[Saved data entries]
--- START ---

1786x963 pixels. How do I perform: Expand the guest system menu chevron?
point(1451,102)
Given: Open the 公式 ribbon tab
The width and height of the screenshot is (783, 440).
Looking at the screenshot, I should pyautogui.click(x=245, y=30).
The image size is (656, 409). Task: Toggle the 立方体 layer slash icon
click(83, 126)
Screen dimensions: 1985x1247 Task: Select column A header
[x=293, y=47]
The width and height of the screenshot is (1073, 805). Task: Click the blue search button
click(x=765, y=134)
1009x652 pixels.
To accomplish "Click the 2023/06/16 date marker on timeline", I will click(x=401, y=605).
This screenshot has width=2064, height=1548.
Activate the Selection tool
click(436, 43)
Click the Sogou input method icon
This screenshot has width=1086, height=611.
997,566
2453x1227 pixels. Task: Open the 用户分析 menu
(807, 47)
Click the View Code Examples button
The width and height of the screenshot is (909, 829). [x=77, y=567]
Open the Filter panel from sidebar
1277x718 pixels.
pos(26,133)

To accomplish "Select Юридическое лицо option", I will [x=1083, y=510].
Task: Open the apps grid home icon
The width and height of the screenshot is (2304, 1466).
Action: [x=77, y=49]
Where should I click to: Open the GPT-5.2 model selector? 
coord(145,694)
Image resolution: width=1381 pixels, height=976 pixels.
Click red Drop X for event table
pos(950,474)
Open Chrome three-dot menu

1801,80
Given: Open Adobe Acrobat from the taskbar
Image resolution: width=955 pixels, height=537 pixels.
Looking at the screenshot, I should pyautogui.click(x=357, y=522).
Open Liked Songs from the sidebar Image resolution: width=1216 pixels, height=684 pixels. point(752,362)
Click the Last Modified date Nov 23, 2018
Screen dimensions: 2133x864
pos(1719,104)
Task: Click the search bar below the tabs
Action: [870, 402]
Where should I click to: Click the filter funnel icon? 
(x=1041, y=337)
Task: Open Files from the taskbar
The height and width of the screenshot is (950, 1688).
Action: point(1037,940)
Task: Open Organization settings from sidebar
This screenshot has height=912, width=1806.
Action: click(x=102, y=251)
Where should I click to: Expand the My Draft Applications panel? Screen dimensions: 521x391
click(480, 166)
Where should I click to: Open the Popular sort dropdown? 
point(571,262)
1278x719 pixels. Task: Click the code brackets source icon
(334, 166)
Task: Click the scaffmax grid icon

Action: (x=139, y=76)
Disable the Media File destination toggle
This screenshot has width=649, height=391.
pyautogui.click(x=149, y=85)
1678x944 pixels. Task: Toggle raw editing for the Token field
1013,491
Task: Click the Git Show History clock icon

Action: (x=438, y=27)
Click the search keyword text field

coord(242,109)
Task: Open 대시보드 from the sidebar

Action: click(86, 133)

--- END ---

**Task item:** Copy out the records shown above, every one, exactly.

**Solution for this task:**
1786x963 pixels. How do I perform: Expand the guest system menu chevron?
point(1451,102)
Given: Open the 公式 ribbon tab
The width and height of the screenshot is (783, 440).
Looking at the screenshot, I should pyautogui.click(x=245, y=30).
The image size is (656, 409). Task: Toggle the 立方体 layer slash icon
click(83, 126)
Screen dimensions: 1985x1247 Task: Select column A header
[x=293, y=47]
The width and height of the screenshot is (1073, 805). Task: Click the blue search button
click(x=765, y=134)
1009x652 pixels.
To accomplish "Click the 2023/06/16 date marker on timeline", I will click(x=401, y=605).
This screenshot has width=2064, height=1548.
Activate the Selection tool
click(436, 43)
Click the Sogou input method icon
This screenshot has width=1086, height=611.
997,566
2453x1227 pixels. Task: Open the 用户分析 menu
(807, 47)
Click the View Code Examples button
The width and height of the screenshot is (909, 829). [x=77, y=567]
Open the Filter panel from sidebar
1277x718 pixels.
pos(26,133)

To accomplish "Select Юридическое лицо option", I will [x=1083, y=510].
Task: Open the apps grid home icon
The width and height of the screenshot is (2304, 1466).
Action: [x=77, y=49]
Where should I click to: Open the GPT-5.2 model selector? 
coord(145,694)
Image resolution: width=1381 pixels, height=976 pixels.
Click red Drop X for event table
pos(950,474)
Open Chrome three-dot menu

1801,80
Given: Open Adobe Acrobat from the taskbar
Image resolution: width=955 pixels, height=537 pixels.
Looking at the screenshot, I should pyautogui.click(x=357, y=522).
Open Liked Songs from the sidebar Image resolution: width=1216 pixels, height=684 pixels. point(752,362)
Click the Last Modified date Nov 23, 2018
Screen dimensions: 2133x864
pos(1719,104)
Task: Click the search bar below the tabs
Action: [870, 402]
Where should I click to: Click the filter funnel icon? 
(x=1041, y=337)
Task: Open Files from the taskbar
The height and width of the screenshot is (950, 1688).
Action: point(1037,940)
Task: Open Organization settings from sidebar
This screenshot has height=912, width=1806.
Action: click(x=102, y=251)
Where should I click to: Expand the My Draft Applications panel? Screen dimensions: 521x391
click(480, 166)
Where should I click to: Open the Popular sort dropdown? 
point(571,262)
1278x719 pixels. Task: Click the code brackets source icon
(334, 166)
Task: Click the scaffmax grid icon

Action: (x=139, y=76)
Disable the Media File destination toggle
This screenshot has width=649, height=391.
pyautogui.click(x=149, y=85)
1678x944 pixels. Task: Toggle raw editing for the Token field
1013,491
Task: Click the Git Show History clock icon

Action: (x=438, y=27)
Click the search keyword text field

coord(242,109)
Task: Open 대시보드 from the sidebar

Action: click(86, 133)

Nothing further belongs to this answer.